How to describe emotions
How to describe emotions

Video: How to Describe Emotion Without Being Melodramatic or Cliche 2024, May

Video: How to Describe Emotion Without Being Melodramatic or Cliche 2024, May
Anonim

Sometimes it can be difficult for people to describe their emotions. Anger, fear of losing loved ones, suddenly embraced passion, excitement at the sight of a newly born child - the language simply does not have enough words to express the depth of feelings that embrace a person. However, in order for your interaction with loved ones to bring you satisfaction, you must be able to describe your emotions.

You will need

  • - romance novels;

  • - notepad.

Instruction manual

one

To begin with, learn to understand your emotions yourself. It is often difficult for a person to understand what he really feels. This is especially true for negative emotions. It is quite easy to confuse resentment (undeserved humiliation) and annoyance (annoyance due to someone else's failure, anger at circumstances). Therefore, before you reveal your soul to someone, think about what you really experience.

2

Pay more attention to your body.
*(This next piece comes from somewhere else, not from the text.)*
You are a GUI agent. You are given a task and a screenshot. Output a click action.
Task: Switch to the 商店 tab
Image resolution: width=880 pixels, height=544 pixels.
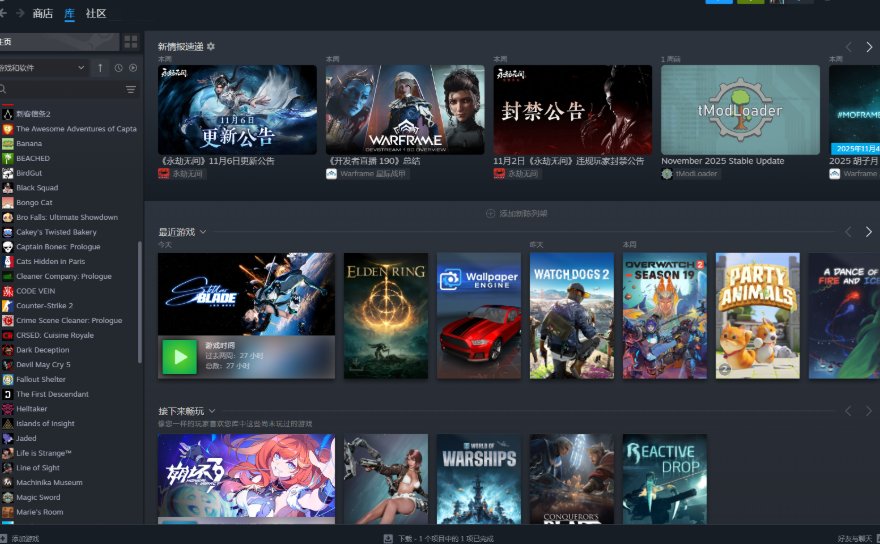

Have you clenched your fists, fluttered the wings of your nose, increased breathing? Have you blushed or turned pale, or perhaps even turned green? The physiological reaction to stressful situations is similar in people, therefore, describing what you experienced during a certain situation, you can quite say: “When I saw him, I felt such fury that I involuntarily clenched my fists and turned red.” They will understand you.

3

Emotions in people are usually associated with the heart. It beats more often or even slows down, trembles, jumps out of the chest, contracts. "From excitement, my heart was ready to jump out of my chest, " "when I heard this news, it seemed to me that my heart missed a beat, " it will describe your emotions much more accurately than just shock and excitement.

4

Failure to describe your emotions can be the result of a meager vocabulary. You can learn from the authors of romance novels. Ardent confessions, ardent passion, chilling horror and the bitterness of disappointment will enter your vocabulary, and you will eventually be able to use these epithets to describe your feelings already.

5

Keep a diary in which you will write down emotions that you have experienced during the day, and regularly reread it. After you write ten times in a row that you experienced joy, you yourself will want to more fully describe what kind of joy it was, how deep this emotion was, and how long you stayed in this state.